Open fweimer-rh opened 3 years ago
We've implemented a similar API in bionic recently. You can find some discussions here:
https://android-review.googlesource.com/c/platform/bionic/+/1228403/14..36/libc/bionic/sys_thread_properties.cpp#b51 and this is the final change:
There are basically two uses for this info in sanitizers:
(1) is done on thread start, from the same thread. (2) is done in a pseudo-thread after StopTheWorld. At this point all threads are frozen while holding malloc and dl locks, and we iterate over all threads in the process.
AFAIK we never use this API in a signal handler.
On Fri, Mar 5, 2021 at 4:53 AM Florian Weimer notifications@github.com wrote:
We have a glibc patch to export another internal implementation for use by the sanitizers (specifically Leak Sanitizer apparently):
- Make _thread_db_sizeof_pthread public for Sanitizers https://sourceware.org/pipermail/libc-alpha/2021-January/121239.html
I'm not really fond of the patch because it seems to export internals so that the sanitizers compute something based on other internals.
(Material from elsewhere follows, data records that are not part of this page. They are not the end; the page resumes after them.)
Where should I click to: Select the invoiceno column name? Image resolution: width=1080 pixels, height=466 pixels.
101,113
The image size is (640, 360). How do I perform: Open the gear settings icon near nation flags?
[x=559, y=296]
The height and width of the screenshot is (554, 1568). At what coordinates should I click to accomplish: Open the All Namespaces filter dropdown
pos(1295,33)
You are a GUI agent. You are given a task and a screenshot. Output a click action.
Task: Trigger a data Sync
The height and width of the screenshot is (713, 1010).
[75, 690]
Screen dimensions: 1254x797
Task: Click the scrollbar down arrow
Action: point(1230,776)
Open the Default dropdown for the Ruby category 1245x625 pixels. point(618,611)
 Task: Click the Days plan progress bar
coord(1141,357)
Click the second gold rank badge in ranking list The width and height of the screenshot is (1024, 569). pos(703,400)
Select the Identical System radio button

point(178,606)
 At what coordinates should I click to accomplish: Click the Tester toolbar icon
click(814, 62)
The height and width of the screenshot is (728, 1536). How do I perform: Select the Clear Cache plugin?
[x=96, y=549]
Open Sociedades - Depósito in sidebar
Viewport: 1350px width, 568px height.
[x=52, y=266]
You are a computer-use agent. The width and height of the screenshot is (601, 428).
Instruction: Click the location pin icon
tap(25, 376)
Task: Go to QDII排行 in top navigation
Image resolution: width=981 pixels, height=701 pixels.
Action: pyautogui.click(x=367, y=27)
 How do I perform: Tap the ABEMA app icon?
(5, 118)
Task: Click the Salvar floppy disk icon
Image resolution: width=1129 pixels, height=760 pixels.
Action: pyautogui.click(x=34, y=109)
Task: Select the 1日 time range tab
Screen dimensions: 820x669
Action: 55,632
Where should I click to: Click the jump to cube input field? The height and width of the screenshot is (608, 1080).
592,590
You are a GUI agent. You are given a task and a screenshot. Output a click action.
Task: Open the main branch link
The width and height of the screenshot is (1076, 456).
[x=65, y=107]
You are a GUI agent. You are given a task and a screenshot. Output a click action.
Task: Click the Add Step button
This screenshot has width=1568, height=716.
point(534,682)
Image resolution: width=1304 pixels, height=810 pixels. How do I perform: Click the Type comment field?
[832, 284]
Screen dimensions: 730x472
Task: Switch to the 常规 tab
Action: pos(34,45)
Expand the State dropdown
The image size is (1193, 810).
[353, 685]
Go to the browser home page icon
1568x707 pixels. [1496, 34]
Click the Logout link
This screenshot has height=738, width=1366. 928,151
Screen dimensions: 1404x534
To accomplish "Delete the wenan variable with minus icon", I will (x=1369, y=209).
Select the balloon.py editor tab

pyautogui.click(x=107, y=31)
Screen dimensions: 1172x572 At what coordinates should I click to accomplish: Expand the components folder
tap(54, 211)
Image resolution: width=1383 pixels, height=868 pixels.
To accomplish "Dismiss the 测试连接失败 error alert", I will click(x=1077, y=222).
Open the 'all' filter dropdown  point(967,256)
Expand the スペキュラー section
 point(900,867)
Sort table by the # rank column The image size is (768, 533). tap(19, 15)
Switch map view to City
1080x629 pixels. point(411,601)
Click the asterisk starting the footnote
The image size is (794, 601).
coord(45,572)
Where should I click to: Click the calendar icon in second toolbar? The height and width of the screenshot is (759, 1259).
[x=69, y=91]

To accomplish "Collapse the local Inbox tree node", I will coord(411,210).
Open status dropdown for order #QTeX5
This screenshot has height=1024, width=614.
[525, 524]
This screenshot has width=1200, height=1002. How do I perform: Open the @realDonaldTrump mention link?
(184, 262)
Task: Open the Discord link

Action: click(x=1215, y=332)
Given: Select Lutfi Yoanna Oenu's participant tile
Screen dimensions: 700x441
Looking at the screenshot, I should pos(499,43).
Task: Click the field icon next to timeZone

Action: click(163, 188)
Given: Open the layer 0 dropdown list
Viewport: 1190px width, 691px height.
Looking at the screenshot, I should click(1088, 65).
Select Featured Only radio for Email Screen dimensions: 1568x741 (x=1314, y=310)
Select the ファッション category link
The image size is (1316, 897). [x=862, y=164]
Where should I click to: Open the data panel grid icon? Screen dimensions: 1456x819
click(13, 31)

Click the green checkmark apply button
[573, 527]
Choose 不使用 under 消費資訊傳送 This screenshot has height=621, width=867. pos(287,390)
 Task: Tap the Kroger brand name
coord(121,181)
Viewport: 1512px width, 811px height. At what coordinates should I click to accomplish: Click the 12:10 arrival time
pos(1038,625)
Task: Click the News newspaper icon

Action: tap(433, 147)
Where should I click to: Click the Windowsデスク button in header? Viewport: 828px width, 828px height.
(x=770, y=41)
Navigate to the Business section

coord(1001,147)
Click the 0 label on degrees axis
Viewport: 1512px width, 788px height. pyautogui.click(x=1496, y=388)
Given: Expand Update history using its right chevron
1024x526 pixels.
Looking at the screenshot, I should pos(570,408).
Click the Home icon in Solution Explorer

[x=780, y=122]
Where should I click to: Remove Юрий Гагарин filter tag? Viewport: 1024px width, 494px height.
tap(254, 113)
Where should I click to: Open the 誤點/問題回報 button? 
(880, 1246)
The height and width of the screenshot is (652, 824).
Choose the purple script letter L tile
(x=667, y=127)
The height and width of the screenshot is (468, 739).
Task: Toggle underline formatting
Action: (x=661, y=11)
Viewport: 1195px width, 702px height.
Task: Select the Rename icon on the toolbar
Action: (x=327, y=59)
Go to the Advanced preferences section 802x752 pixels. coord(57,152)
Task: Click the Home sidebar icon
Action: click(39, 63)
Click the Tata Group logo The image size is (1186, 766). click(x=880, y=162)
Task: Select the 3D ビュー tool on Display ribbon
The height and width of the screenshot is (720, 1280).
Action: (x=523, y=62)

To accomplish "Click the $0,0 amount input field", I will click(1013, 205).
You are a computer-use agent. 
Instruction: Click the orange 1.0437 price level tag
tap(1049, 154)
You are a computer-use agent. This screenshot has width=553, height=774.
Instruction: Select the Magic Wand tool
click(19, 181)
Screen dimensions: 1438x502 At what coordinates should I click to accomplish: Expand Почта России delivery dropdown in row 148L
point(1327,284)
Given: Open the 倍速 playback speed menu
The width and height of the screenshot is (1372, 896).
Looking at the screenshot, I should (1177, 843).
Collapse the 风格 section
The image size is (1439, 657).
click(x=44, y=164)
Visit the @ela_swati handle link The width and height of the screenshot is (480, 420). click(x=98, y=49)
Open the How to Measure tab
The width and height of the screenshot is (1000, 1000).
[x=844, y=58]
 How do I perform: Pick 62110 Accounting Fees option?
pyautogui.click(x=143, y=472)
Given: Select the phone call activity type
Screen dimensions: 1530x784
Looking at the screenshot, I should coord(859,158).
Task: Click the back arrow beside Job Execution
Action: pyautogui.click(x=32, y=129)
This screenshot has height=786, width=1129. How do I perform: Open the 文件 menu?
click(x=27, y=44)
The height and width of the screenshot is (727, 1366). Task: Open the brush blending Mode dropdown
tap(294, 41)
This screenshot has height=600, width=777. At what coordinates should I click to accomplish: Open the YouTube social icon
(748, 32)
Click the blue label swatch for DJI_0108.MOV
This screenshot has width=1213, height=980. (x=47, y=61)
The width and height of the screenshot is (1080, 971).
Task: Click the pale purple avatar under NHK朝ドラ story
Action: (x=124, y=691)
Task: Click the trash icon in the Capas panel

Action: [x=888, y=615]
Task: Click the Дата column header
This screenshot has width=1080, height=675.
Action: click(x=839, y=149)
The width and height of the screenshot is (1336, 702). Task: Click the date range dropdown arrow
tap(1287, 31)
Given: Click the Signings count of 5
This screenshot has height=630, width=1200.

That is always going to be brittle. Unfortunately I do not know enough about sanitizer internals to figure out what they are doing with the data that they pull out of glibc.
We have an old proposal for a glibc API that presumably covers this space:
- Thread Properties API https://sourceware.org/glibc/wiki/ThreadPropertiesAPI
But it is callback-based, so its implementation is more or less guaranteed to have problems with locking, and also with multiple consumers within the same process.
I would like to restart this conversation and come up with an interface that works for the sanitizers and does not overly constrain libc implementations. Specifically, I'd like to know these details:
- Do the sanitizers need to access this information for the current thread only, or for all threads?
- Is the information only needed at specific points of the process life time (e.g., during shutdown, similar to __libc_freeres), or continuously?
- Is it necessary to access this information from signal handlers?
If you prefer, we can have a mailing list discussion about this (e.g., on libc-alpha). Thanks.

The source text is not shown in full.